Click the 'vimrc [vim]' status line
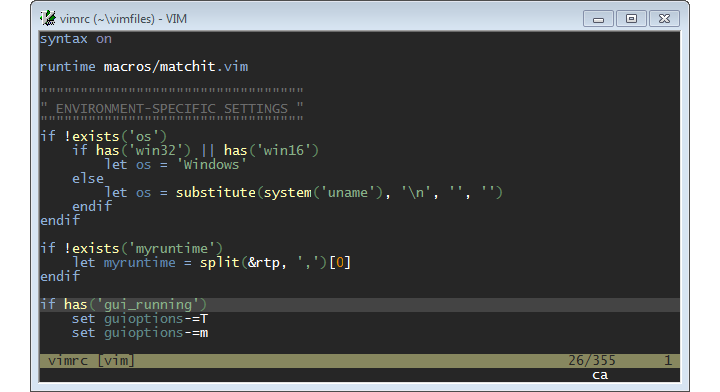720x392 pixels. coord(360,361)
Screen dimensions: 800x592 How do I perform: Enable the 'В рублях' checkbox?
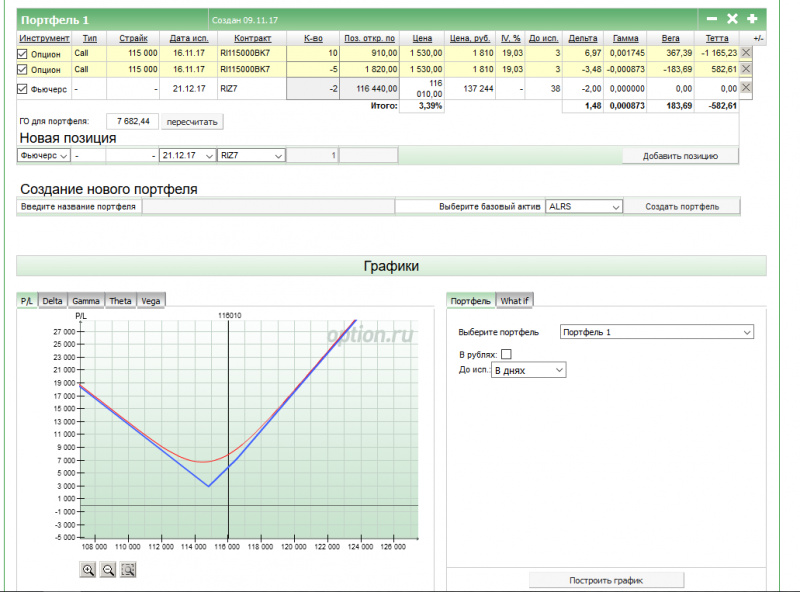(506, 354)
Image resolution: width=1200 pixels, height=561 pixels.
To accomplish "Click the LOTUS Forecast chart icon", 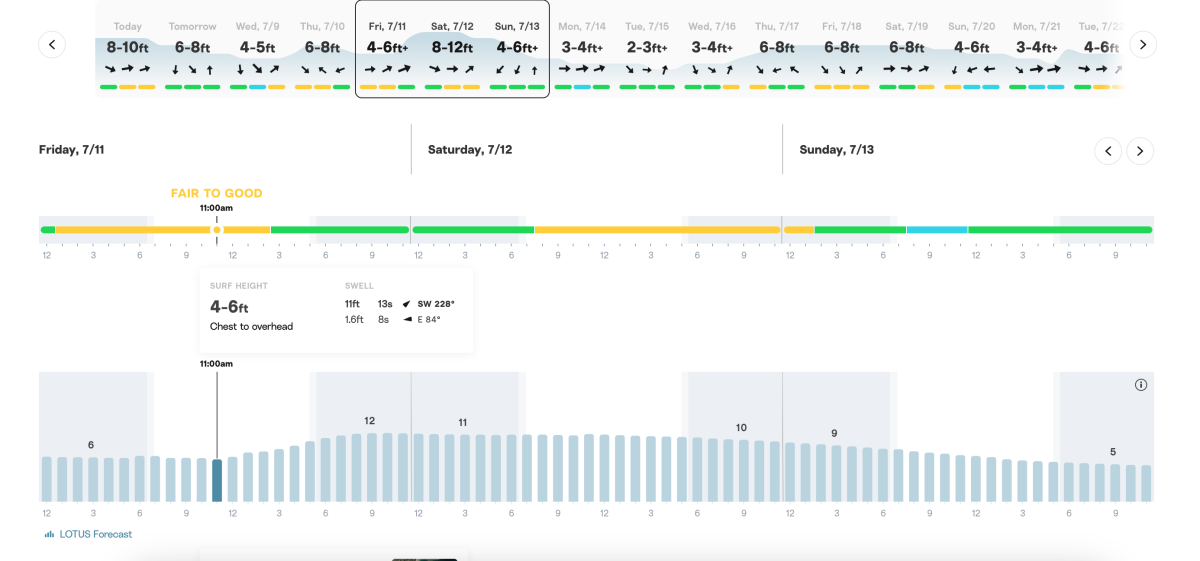I will point(49,534).
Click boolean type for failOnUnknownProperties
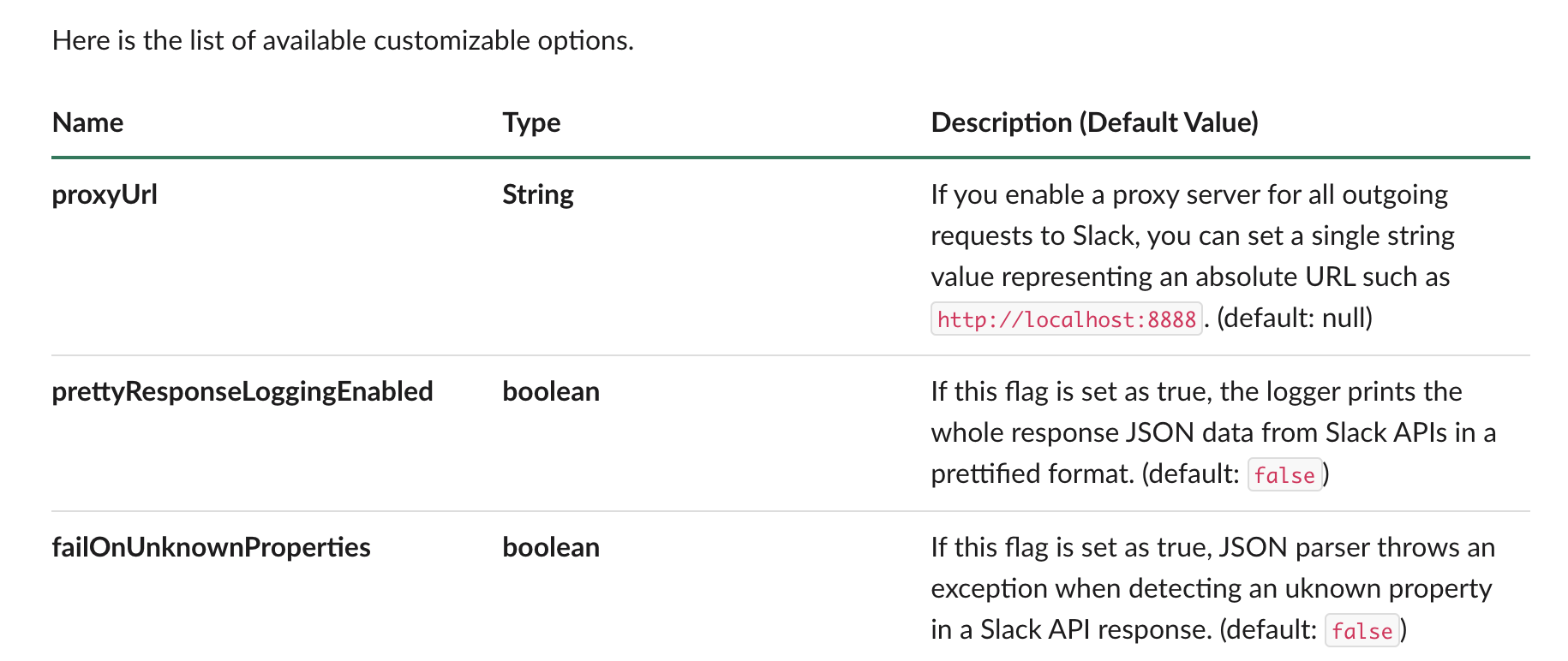 point(551,547)
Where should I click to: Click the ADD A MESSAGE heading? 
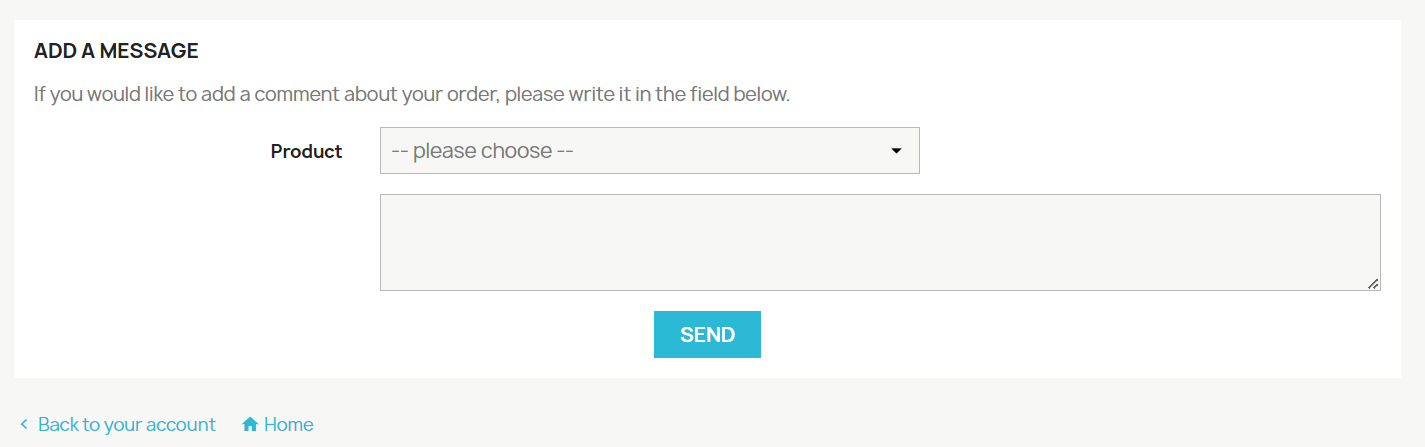(116, 51)
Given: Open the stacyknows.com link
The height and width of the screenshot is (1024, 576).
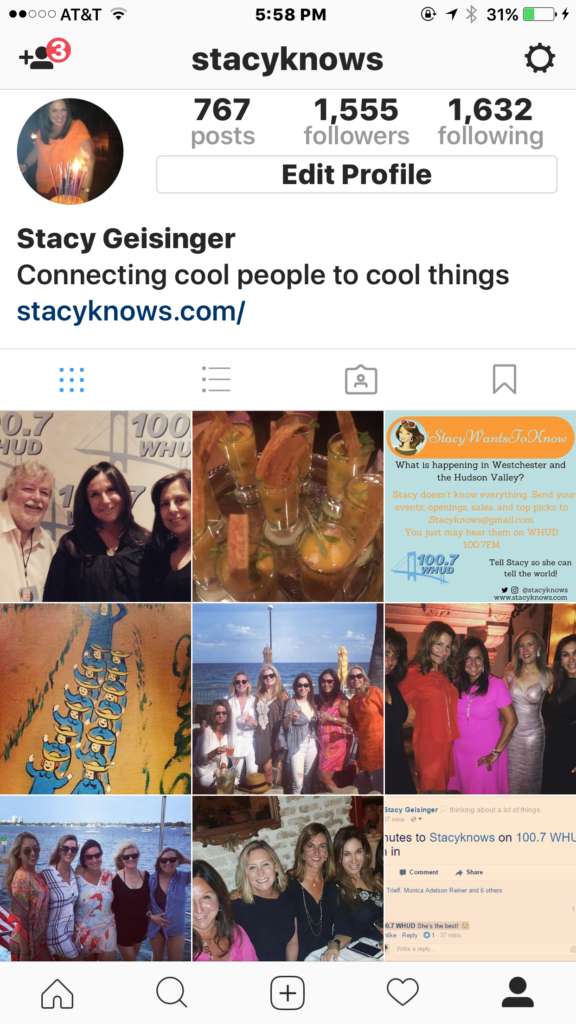Looking at the screenshot, I should [x=131, y=312].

###

What the answer needs is every line from the one containing "The height and" through the final line of the data above, copied exactly, without pictures.

The height and width of the screenshot is (1024, 576).
Looking at the screenshot, I should [x=131, y=312].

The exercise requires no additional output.